=== YOUR ASSIGNMENT ===
Below are some records; reproduce every one of them exactly.

=== GIVEN DATA ===
________________________________________

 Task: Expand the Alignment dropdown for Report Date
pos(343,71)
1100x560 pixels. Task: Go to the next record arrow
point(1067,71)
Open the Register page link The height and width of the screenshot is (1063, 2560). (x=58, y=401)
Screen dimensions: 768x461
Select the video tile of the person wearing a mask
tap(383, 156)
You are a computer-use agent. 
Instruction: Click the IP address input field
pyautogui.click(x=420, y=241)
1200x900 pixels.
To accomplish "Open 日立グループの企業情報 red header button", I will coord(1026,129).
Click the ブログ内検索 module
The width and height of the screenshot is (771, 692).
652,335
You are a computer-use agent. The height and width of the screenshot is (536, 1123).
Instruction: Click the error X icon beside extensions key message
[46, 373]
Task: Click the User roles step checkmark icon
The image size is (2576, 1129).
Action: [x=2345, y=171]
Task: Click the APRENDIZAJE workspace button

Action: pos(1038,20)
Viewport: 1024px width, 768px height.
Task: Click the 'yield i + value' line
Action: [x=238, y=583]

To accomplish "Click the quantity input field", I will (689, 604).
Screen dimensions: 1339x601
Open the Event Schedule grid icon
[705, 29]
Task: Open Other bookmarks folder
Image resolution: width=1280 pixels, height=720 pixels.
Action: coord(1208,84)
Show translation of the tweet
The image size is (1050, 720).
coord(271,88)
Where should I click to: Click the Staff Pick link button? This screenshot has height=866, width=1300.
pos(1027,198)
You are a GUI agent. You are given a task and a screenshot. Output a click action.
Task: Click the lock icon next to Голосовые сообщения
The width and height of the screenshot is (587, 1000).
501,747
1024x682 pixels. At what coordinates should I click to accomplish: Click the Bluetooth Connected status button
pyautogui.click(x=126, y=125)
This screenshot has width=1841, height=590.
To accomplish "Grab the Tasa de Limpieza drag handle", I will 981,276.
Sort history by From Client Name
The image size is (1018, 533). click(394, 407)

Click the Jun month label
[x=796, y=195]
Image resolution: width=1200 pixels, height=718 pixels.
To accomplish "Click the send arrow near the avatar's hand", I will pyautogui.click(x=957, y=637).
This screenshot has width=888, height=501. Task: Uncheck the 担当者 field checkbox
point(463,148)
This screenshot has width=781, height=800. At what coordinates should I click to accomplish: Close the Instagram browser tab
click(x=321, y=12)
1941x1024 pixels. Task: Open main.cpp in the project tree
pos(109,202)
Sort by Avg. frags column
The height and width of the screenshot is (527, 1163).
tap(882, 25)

________________________________________

=== RESPONSE AREA ===
 Task: Expand the Alignment dropdown for Report Date
pos(343,71)
1100x560 pixels. Task: Go to the next record arrow
point(1067,71)
Open the Register page link The height and width of the screenshot is (1063, 2560). (x=58, y=401)
Screen dimensions: 768x461
Select the video tile of the person wearing a mask
tap(383, 156)
You are a computer-use agent. 
Instruction: Click the IP address input field
pyautogui.click(x=420, y=241)
1200x900 pixels.
To accomplish "Open 日立グループの企業情報 red header button", I will coord(1026,129).
Click the ブログ内検索 module
The width and height of the screenshot is (771, 692).
652,335
You are a computer-use agent. The height and width of the screenshot is (536, 1123).
Instruction: Click the error X icon beside extensions key message
[46, 373]
Task: Click the User roles step checkmark icon
The image size is (2576, 1129).
Action: [x=2345, y=171]
Task: Click the APRENDIZAJE workspace button

Action: pos(1038,20)
Viewport: 1024px width, 768px height.
Task: Click the 'yield i + value' line
Action: [x=238, y=583]

To accomplish "Click the quantity input field", I will (689, 604).
Screen dimensions: 1339x601
Open the Event Schedule grid icon
[705, 29]
Task: Open Other bookmarks folder
Image resolution: width=1280 pixels, height=720 pixels.
Action: coord(1208,84)
Show translation of the tweet
The image size is (1050, 720).
coord(271,88)
Where should I click to: Click the Staff Pick link button? This screenshot has height=866, width=1300.
pos(1027,198)
You are a GUI agent. You are given a task and a screenshot. Output a click action.
Task: Click the lock icon next to Голосовые сообщения
The width and height of the screenshot is (587, 1000).
501,747
1024x682 pixels. At what coordinates should I click to accomplish: Click the Bluetooth Connected status button
pyautogui.click(x=126, y=125)
This screenshot has width=1841, height=590.
To accomplish "Grab the Tasa de Limpieza drag handle", I will 981,276.
Sort history by From Client Name
The image size is (1018, 533). click(394, 407)

Click the Jun month label
[x=796, y=195]
Image resolution: width=1200 pixels, height=718 pixels.
To accomplish "Click the send arrow near the avatar's hand", I will pyautogui.click(x=957, y=637).
This screenshot has width=888, height=501. Task: Uncheck the 担当者 field checkbox
point(463,148)
This screenshot has width=781, height=800. At what coordinates should I click to accomplish: Close the Instagram browser tab
click(x=321, y=12)
1941x1024 pixels. Task: Open main.cpp in the project tree
pos(109,202)
Sort by Avg. frags column
The height and width of the screenshot is (527, 1163).
tap(882, 25)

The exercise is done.